TEXT EXCERPT:
++++++
Students explore social concerns through entrepreneurship

A team of six Notre Dame students advanced to the regional finals of the Hult Prize, a competition that aims to find solutions for social problems using entrepreneurial approaches, according to the Hult Prize Foundation's website.

According to its website, the Hult Prize Foundation is a non-profit foundation whose goal is to send out the next generation of social entrepreneurs. Seniors Olivia Chen and Veronica Guerrero, junior Evelyn Bauman and sophomores Cate Devey, Sierra Hajdu and Elle Huang make up the team that will compete in this entrepreneurial competition for social good.

“President Clinton comes up with the prompt every year,” Devey said. “This year, it is about early childhood education in urban slums.”

Devey said the team's job is to learn about urban slums and the surrounding environment and then make an informed decision based on their observations.

“It’s cool to see how business is used for good to solve social problems,” Chen said. “Everyone in our group is really passionate about education in general, so it’s fun to just throw ideas back and forth.”

Bauman is currently studying abroad in France but remains invested in the team through Skype sessions. The Kellogg Institute for International Studies as well as the Institute for Scholarship in the Liberal Arts agreed to fund her costs of flying back for a weekend to be present at the regional competition in San Francisco in March.

“We are trying to design a social enterprise that promotes high-quality early education and is able to be adopted in various countries and for various cultures,” Bauman said.

Bauman said the team observed the "Talk With Your Baby" program at the Robinson Community Learning Center in South Bend and certain aspects of the initiative appeal to them. Bauman said the Robinson Center's program encourages talking to children as much as possible in order to cultivate stronger vocabulary skills and healthy development.
++++++
RECORDED INFORMATION:
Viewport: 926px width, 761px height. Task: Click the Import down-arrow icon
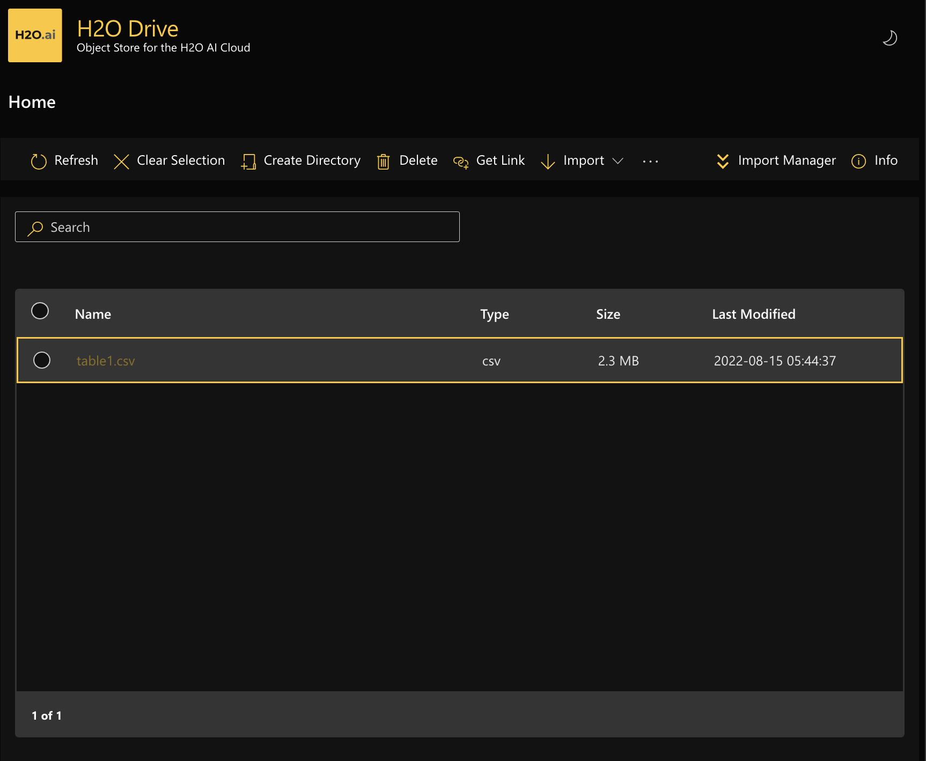pos(548,161)
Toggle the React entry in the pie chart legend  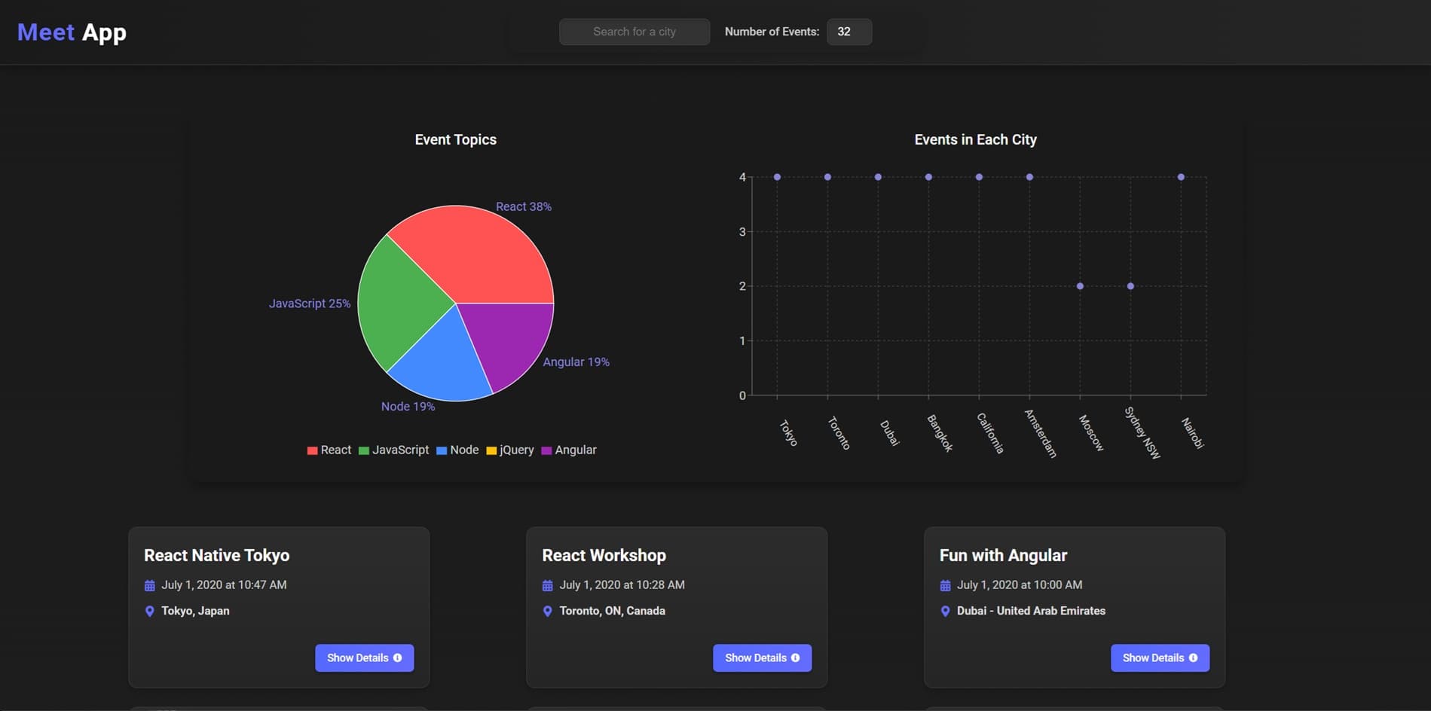pyautogui.click(x=329, y=450)
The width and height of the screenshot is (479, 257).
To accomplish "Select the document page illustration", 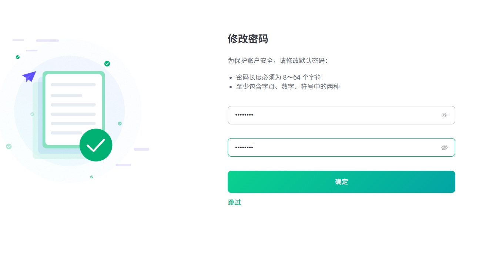I will [x=74, y=110].
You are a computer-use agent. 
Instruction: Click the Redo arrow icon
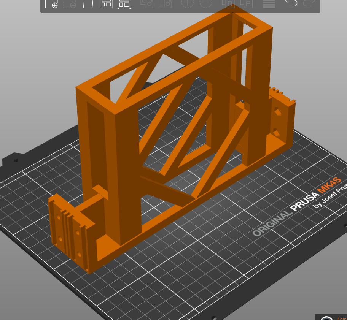tap(309, 3)
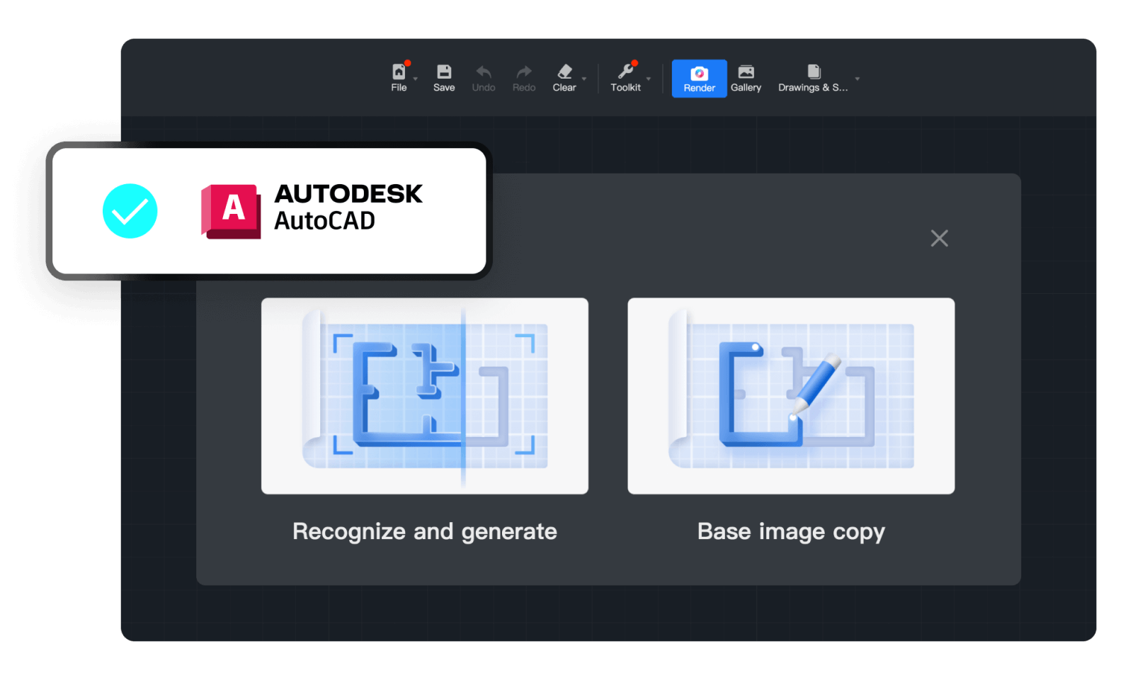Image resolution: width=1133 pixels, height=680 pixels.
Task: Click the red AutoCAD logo
Action: pos(232,211)
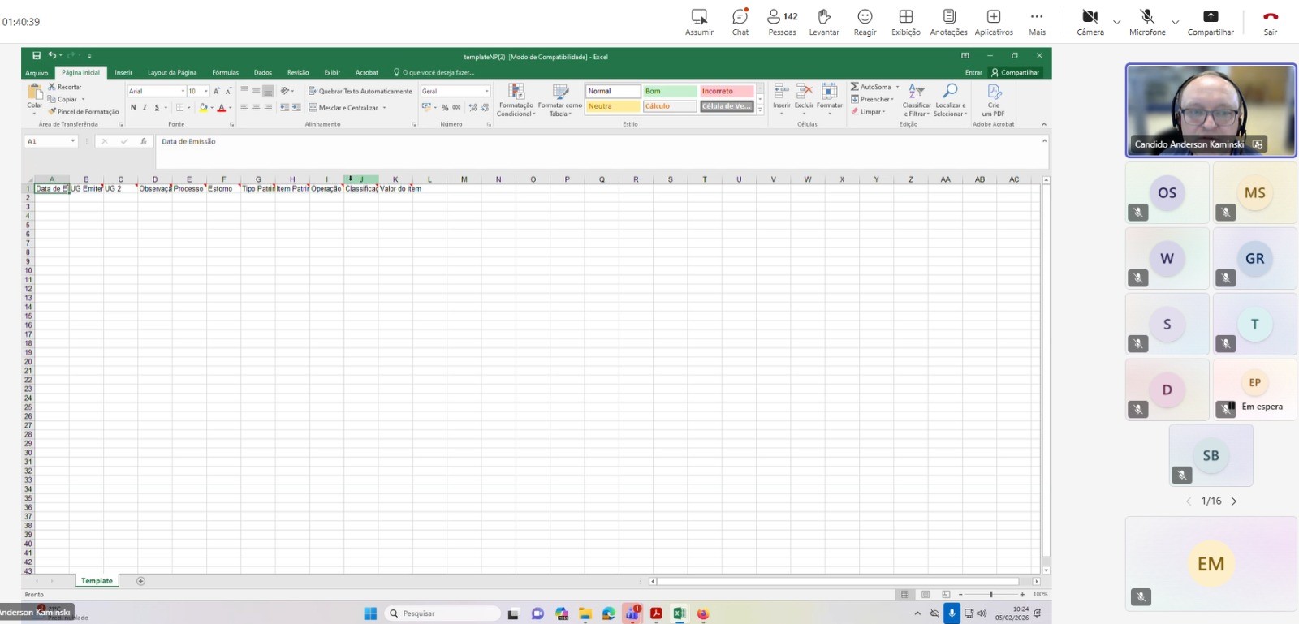Open the Anotações notes icon
The height and width of the screenshot is (624, 1299).
coord(948,17)
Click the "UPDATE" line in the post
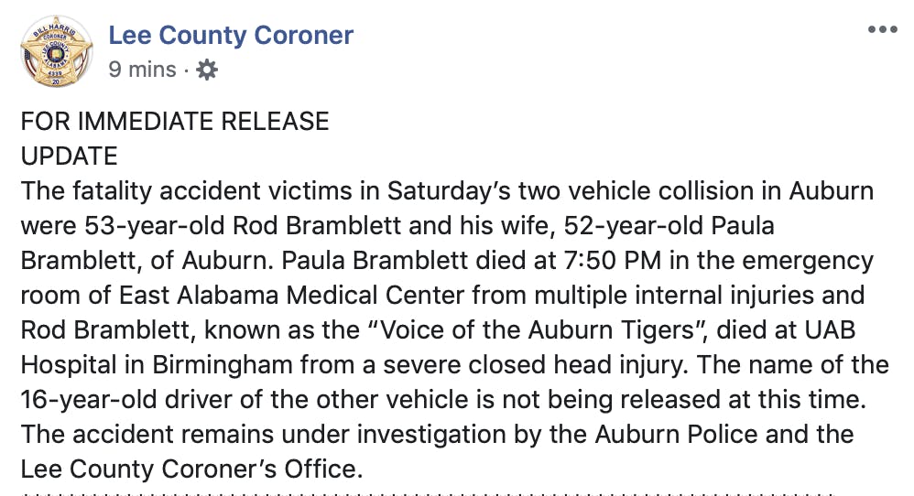The image size is (914, 496). pyautogui.click(x=70, y=156)
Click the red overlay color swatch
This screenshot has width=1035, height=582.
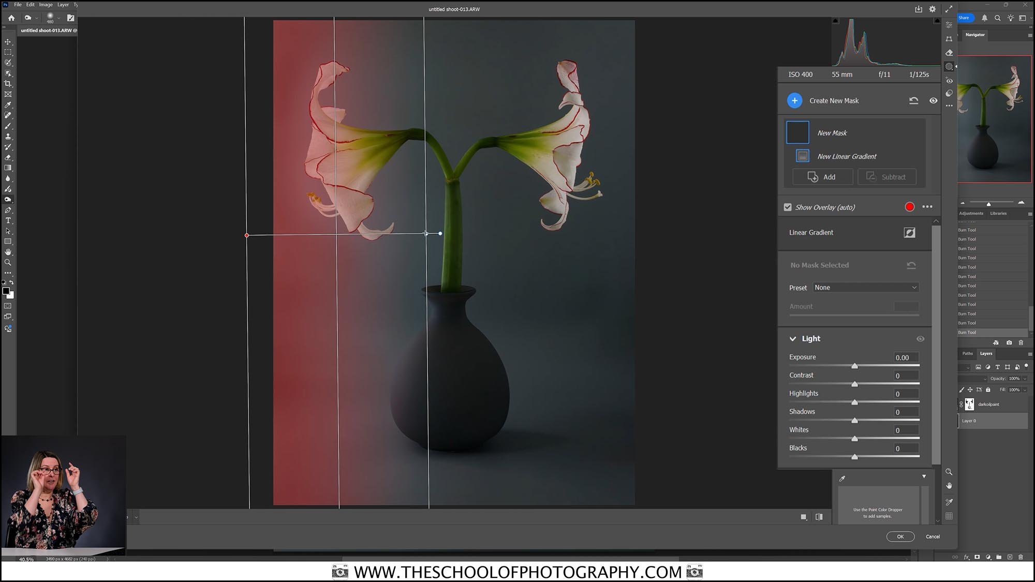tap(910, 207)
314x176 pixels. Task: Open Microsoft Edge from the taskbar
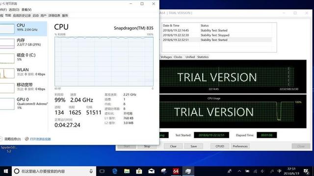pyautogui.click(x=114, y=171)
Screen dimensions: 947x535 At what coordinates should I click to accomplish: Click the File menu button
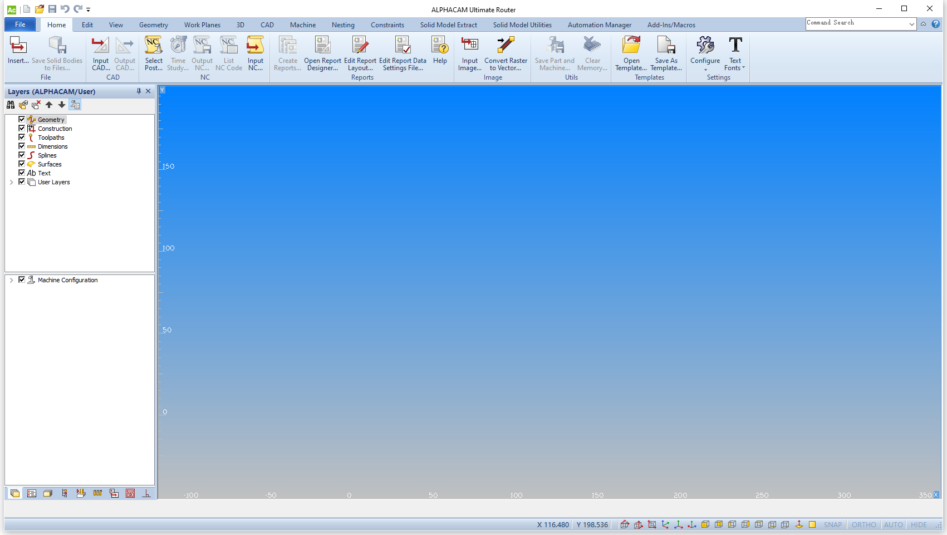coord(20,24)

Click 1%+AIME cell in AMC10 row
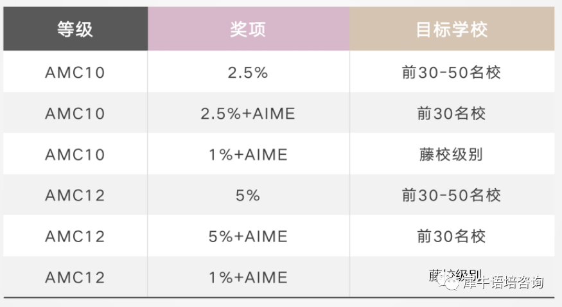pyautogui.click(x=248, y=155)
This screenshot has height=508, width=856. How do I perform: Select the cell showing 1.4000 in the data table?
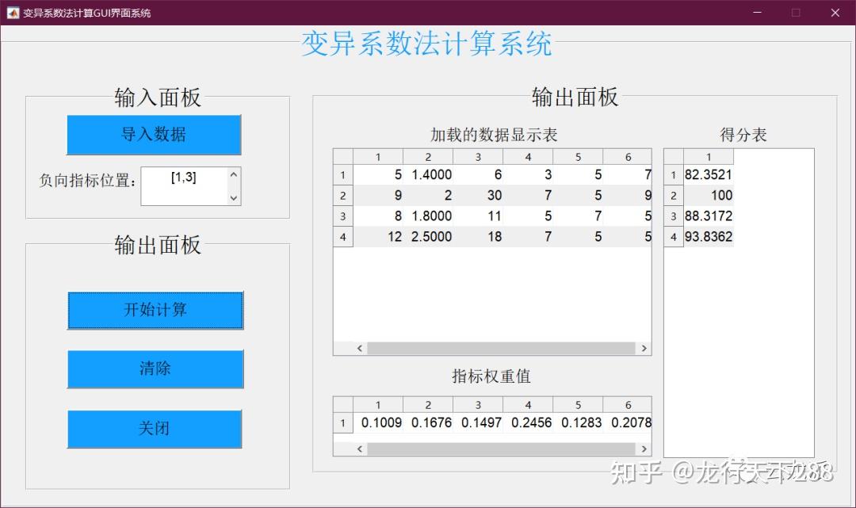coord(428,174)
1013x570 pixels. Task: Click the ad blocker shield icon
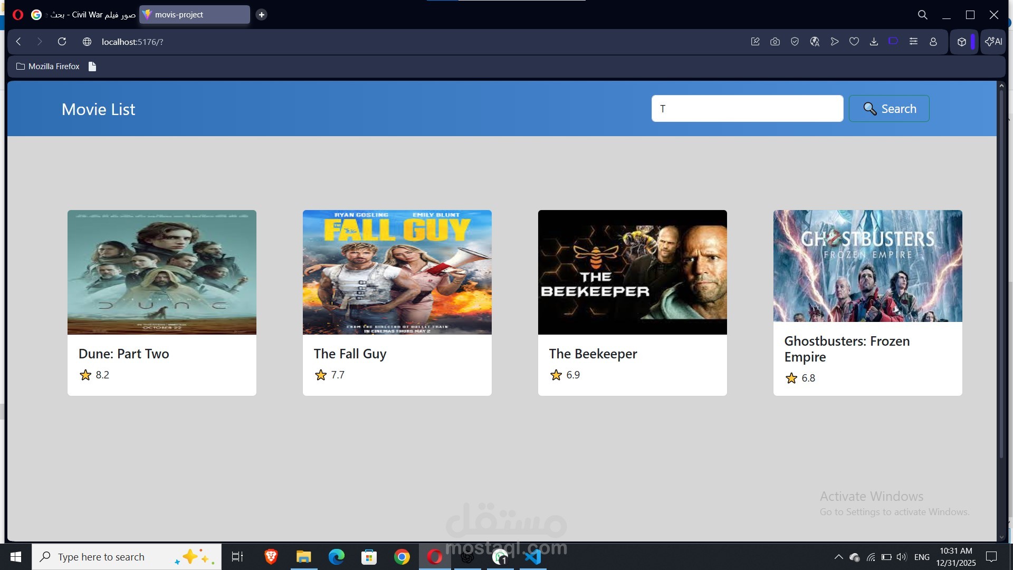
++++++
TASKS TO COMPLETE:
A: Return the passage of the Hult Prize team article from "Students explore social" to "for social good." word for word.
B: In the Hult Prize team article, where is the regional competition that Bauman will fly back for?
C: Extend the article about the Notre Dame students' Hult Prize team, starting after its last sentence.

RESPONSES:
A:
Students explore social concerns through entrepreneurship

A team of six Notre Dame students advanced to the regional finals of the Hult Prize, a competition that aims to find solutions for social problems using entrepreneurial approaches, according to the Hult Prize Foundation's website.

According to its website, the Hult Prize Foundation is a non-profit foundation whose goal is to send out the next generation of social entrepreneurs. Seniors Olivia Chen and Veronica Guerrero, junior Evelyn Bauman and sophomores Cate Devey, Sierra Hajdu and Elle Huang make up the team that will compete in this entrepreneurial competition for social good.

B: San Francisco, in March.

C:
“We would like to develop a tangible product to encourage talking and playing, as well as a distribution model — almost a micro-franchising model to formalize networks of caretakers that already exist in urban slums,” Bauman said.

Hajdu said she feels honored to be part of a team that was selected out of about 20,000 teams in the first round of competition.

“The competition is going to be very strong, but we're excited to show that Notre Dame truly is dedicated to impacting the global community for the better,” she said.

Hajdu said she envisions this competition to be one of the best experiences of her undergraduate career, and she is excited to meet other students in San Francisco and learn about their experiences as well.

”The Hult Prize regional final competition in San Francisco is also a huge networking event for international innovative students to meet each other, share their ideas and spur a movement in social entrepreneurship that hopes to change the world,” Hajdu said.

Bauman said that if it wins the regional competition, the team will be given the chance to develop their social enterprise in Boston over the summer.

“Whatever happens at the competition in March, we are super grateful for the opportunity to compete in the Hult Prize Challenge 2015 to promote the idea of using the efficiency and power of the private sector for global public well-being,” Bauman said.